Bob Bradley has an argument that his son would have been a better fit for Arsenal than the Swedish midfielder. At 26, Bradley is arguably at the peak of his career, while the 31-year-old Källström is far closer to the end of his. Last season, Bradley had one goal and four assists in 11 starts for the U.S. national team and successfully led the team to qualify for the World Cup. Källström had 10 appearances and eight starts for a Swedish team that failed to qualify, scoring no goals and chalking up three assists. For Arsenal, Källström played in just three games, two as a sub.

In the end, Bradley came back to North America, signing with Toronto of MLS. Earlier this year, U.S. coach Jürgen Klinsmann issued a not-so-veiled critique of America’s biggest stars, namely Bradley, Landon Donovan, and Seattle’s Clint Dempsey, for not believing in their own abilities enough to push for spots in Europe. But Michael Bradley emphatically rejected that assertion at the time, saying it was a matter of opportunity and not belief.

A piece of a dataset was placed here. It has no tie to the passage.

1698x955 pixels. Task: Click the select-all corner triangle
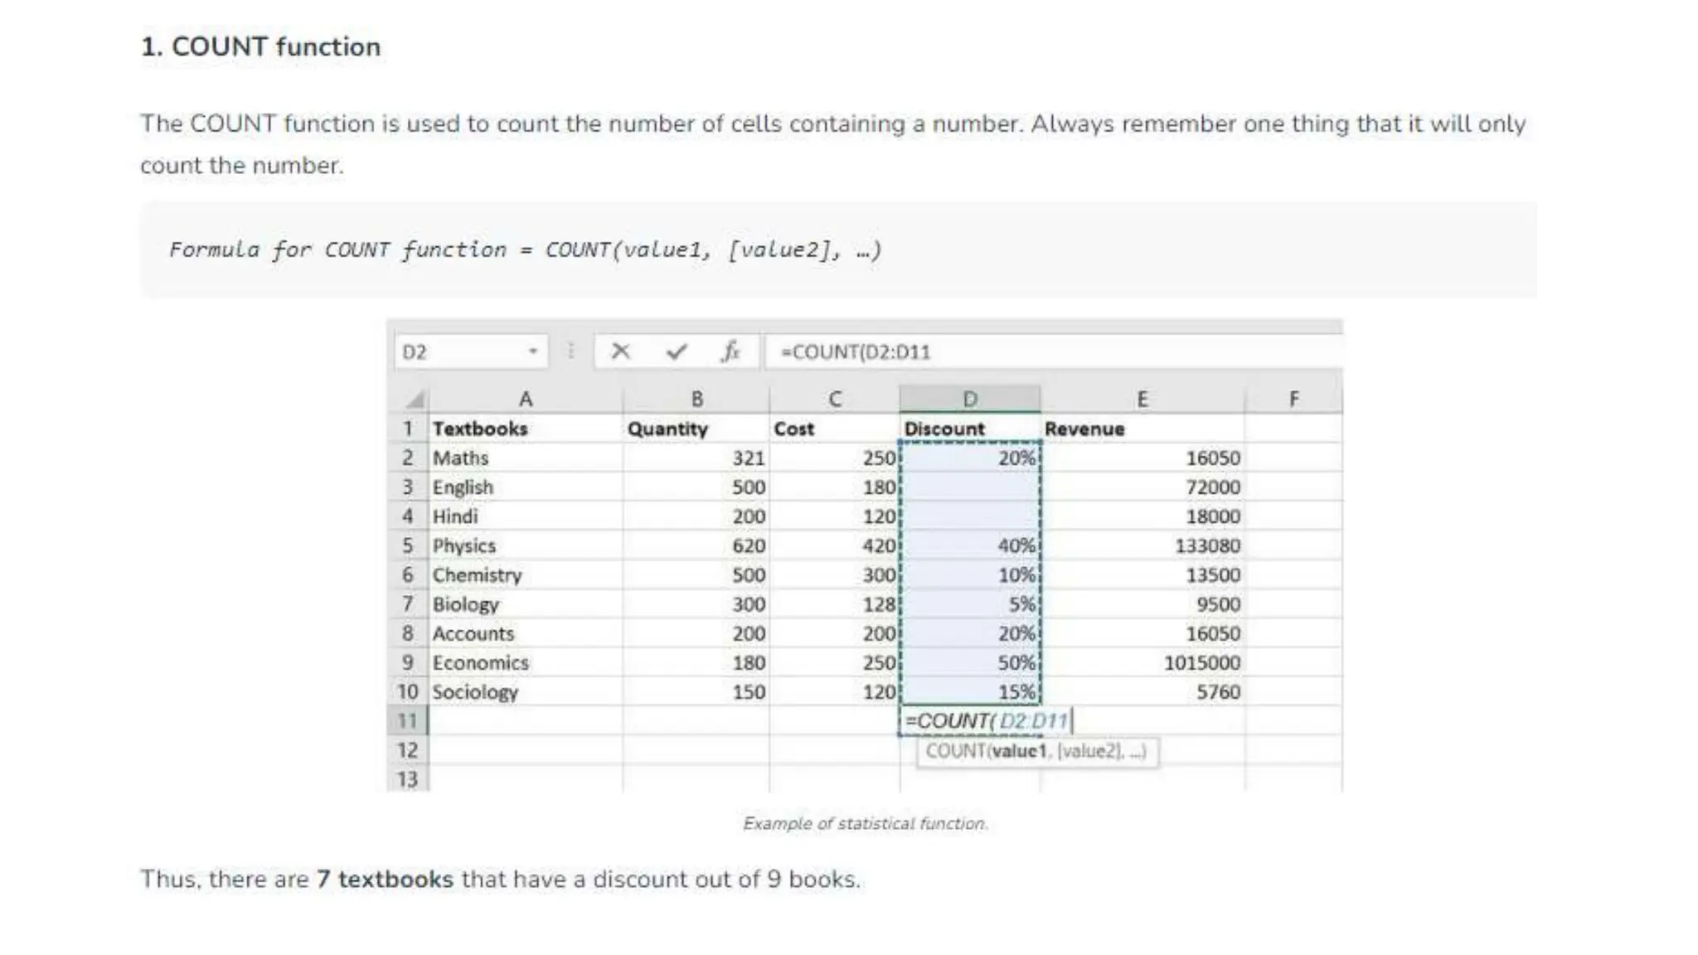point(414,400)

“There’s no doubt that, as Americans, we continue to have to fight for respect and we have to continue to show that we have players who can play at the highest level,” Michael Bradley told ESPN. “You would have hoped that now what’s gone on, whether it’s in Major League Soccer or the national team or with certain individuals over the past 10, 15, 20 years would have done more for us, but the reality is that at the moment there’s still a little bit of a feeling that if you can have an American or an Argentine, they’re taking an Argentine.”

Donovan, who had a short and uneventful stint at German superteam Bayern Munich when Klinsmann was coach there in 2009, echoed Michael Bradley’s sentiment that American players have a harder time getting chances overseas. “When I was at [Bayer] Leverkusen in the beginning, when you're a young kid there, you're one of 50 or 100 young kids that they're hoping pans out,” Donovan told Sports Illustrated. “And guess what? If it's time to play for the reserve team or the first team and you're at this level and another German player is at [the same] level, the German player is getting the chance. ... I'm not saying that's an excuse as to why we haven't had more players play in Champions League, but that's definitely part of it.”

The United States doesn’t have a shortage of talent playing in the top divisions in Europe. Twelve men in the 23-man roster play on European teams, and Dempsey and Bradley were playing in England and Italy respectively before deciding to return to America. But none play regularly for top, Champions League–caliber sides. If what Donovan, Bradley, and Bradley’s father are saying is true, then it’s not that the American players don’t belong in the Champions League. It’s that they are denied opportunities because of their nationality.

It’s tough to verify that claim. The sample size of U.S. players who maybe should be given chances at the top international clubs is very small, a list that arguably includes Bradley, U.S. captain Dempsey, and maybe Everton goalkeeper Tim Howard and Aston Villa goalkeeper Brad Guzan. To really determine whether Americans are getting a fair chance, then there need to be more great American soccer players. Which is kind of the point, isn’t it?